En fait, cela a coincé quand ils ont essayé de faire passer leur récolte sur le « Wall of sheep » (mur des moutons). Egalement appelé « Wall of Shame » (mur de la honte), cet écran géant affiche la liste des machines non sécurisées des participants (IP et début du mot de passe). Il s’amuse ainsi à surveiller et à mettre en défaut la vigilance des professionnels de la sécurité réunis. Mais les responsables du Wall of Sheep ont refusé de passer ces informations, considérant que la salle de presse ne fait pas partie des zones qu’ils surveillent.
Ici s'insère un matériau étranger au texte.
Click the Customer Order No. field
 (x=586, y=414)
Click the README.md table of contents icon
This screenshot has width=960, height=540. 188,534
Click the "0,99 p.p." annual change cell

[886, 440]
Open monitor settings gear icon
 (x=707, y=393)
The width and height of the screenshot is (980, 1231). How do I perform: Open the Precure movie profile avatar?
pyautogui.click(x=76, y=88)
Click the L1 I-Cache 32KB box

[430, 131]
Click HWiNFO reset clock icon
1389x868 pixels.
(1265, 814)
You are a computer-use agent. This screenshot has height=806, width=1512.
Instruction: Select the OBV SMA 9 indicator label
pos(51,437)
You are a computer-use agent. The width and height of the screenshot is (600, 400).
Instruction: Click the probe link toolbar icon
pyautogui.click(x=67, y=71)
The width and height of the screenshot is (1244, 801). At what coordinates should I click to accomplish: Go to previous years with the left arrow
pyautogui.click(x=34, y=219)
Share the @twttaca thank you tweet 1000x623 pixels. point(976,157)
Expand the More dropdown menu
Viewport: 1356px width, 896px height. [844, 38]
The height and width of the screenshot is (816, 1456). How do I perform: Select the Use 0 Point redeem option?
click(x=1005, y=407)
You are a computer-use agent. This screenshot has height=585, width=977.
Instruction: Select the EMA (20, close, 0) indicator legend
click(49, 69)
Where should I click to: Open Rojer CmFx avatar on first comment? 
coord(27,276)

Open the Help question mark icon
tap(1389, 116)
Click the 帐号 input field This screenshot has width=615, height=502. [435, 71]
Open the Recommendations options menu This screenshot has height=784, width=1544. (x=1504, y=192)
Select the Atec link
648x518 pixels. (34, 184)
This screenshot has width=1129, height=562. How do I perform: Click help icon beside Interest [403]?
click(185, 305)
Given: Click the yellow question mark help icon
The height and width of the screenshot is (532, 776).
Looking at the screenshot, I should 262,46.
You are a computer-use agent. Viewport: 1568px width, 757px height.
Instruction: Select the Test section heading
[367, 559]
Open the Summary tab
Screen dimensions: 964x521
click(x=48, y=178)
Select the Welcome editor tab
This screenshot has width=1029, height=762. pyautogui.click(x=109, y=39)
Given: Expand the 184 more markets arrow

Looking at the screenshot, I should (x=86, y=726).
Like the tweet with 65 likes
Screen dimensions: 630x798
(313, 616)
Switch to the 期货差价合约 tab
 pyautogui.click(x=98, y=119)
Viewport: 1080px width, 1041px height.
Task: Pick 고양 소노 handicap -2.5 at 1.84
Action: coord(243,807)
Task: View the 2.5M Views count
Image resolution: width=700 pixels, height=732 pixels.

« Le réseau [de la salle de presse ndlr] a été conçu pour l’isoler du reste du réseau public, non pas pour isoler les ordinateurs les uns des autres, a expliqué Dominique Brezinski, le directeur technique de Black Hat, à l’AFP. Ils en ont tiré profit. » Parmi les journalistes hackés : Elinor Mills de CNET et Brian Prince d’eWeek. Tous deux n’ont pas non plus apprécié l’histoire qu’ils relatent chacun sur leur site respectif. La première a indiqué que les informations sur son compte étaient fausses, le second les a confirmé.

Interrogé par CNET, le directeur du magazine a expliqué qu’il s’agissait d’une « plaisanterie » de Mauro Israel, dont c’est l’habitude de sniffer de temps à temps pour faire des blagues. « Israel a dit qu’il ne pensait pas que cela prendrait tant d’ampleur », a t-il rapporté, indiquant par ailleurs qu’il n’était pas lui-même au courant de cette « grosse erreur » avant qu’il ne soit trop tard. De leur côté, interrogés par une représentante de la Black Hat, les journalistes ont expliqué avoir voulu sensibiliser le public sur les dangers de l’utilisation des connexions Internet publiques sur la vie privée.

Les trois hommes ont été évincés de la conférence, leurs badges confisqués, mais aussi interdits d’accès à la DEFCON, l’autre convention majeur en sécurité de l’information qui se déroule parallèlement à la Black Hat. Ils sont également persona non grata pour tous les événements futurs.